Should your freeze your coffee beans? The Answer is that you should not to put your coffee in the fridge or the freezer. basically, don’t do it. “Coffee’s like bread,”. If you put a half-opened bag of beans in the freezer, when you thaw it out, it doesn’t taste the same or as good as when you first bought it. Not to mention, “The cell structure of coffee is soft and porous, and likes to absorb aromatics.” That’s code for: If you have garlic or onions in your freezer, your coffee beans might take on some of that flavor. “You don’t want that in your morning cup of Java,” he jokes.
So should i put them in the fridge. The fridge is also not a good at all. This will cause the coffee to condensate and pushes oils to the surface. It actually ages the coffee faster.
If you are dead-set on keeping beans in the freezer (e.g., you stocked up on several bags of beans from your favorite far-away roaster but know you’ll only finish one of those bags in a week or two), just make sure the bag is sealed and unopened. Then, before drinking, you’ll have to let the beans thaw to room temperature.

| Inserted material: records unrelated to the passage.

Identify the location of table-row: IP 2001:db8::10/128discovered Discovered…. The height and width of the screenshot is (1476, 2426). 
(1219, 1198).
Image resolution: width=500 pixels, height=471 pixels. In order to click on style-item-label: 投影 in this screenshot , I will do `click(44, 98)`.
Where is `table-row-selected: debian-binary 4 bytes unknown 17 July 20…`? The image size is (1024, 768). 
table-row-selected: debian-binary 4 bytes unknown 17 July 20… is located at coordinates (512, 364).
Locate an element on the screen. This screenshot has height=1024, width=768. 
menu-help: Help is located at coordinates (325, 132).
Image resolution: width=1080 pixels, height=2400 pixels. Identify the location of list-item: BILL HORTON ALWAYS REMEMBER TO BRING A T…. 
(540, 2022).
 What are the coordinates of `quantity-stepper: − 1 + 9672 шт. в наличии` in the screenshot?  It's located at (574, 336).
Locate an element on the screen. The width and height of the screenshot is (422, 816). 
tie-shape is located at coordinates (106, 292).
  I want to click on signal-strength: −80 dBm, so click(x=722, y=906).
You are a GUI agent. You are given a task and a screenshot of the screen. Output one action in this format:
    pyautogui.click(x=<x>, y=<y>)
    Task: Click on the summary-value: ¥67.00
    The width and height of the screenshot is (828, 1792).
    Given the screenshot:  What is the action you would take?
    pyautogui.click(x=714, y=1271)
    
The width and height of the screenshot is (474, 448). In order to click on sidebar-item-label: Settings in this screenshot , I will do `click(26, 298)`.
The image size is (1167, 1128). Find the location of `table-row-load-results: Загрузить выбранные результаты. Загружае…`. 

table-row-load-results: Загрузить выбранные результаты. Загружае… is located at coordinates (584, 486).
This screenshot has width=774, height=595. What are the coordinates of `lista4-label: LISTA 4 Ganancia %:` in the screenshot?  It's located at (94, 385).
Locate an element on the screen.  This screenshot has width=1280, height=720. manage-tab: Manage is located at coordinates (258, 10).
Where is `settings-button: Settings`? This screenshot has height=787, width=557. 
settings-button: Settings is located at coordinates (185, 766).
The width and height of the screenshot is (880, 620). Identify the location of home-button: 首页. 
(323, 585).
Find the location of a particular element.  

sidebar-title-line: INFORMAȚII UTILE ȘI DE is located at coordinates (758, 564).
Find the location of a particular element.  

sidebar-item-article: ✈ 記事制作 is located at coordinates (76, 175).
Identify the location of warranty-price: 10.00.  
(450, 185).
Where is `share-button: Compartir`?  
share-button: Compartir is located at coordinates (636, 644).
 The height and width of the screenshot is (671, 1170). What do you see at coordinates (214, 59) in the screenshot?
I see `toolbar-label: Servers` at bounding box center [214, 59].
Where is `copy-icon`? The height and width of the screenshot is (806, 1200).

You may have preserved some of those fresh flavors, but you’ll also have created a pain in the neck out of a beverage that’s supposed to be convenient and easy.
So how do you store coffee then?
- For best coffee results, fresh coffee beans should be kept in a coffee bag with an air valve or a canister like the air tight kitchen canister away from air, light and heat as much as possible at controlled room temp, out of sunlight and away from the oven. The AirScape specifically, forces air out of the canister and away from the beans, preserving them much longer.
- In a perfect world, you should buy only a week’s worth of freshly roasted coffee at a time and store the rest as described above.
- If you absolutely must purchase large quantities of coffee and store it, vacuum seal small quantities and freeze in a chest freezer that maintains a constant temperature away from any high-odor food like fish. There are some studies and blind taste tests that have suggested that up to 2 months in the freezer still yields acceptable tasting coffee. Once it has been frozen and thawed do not re-freeze but instead store in an airtight canister like the AirScape.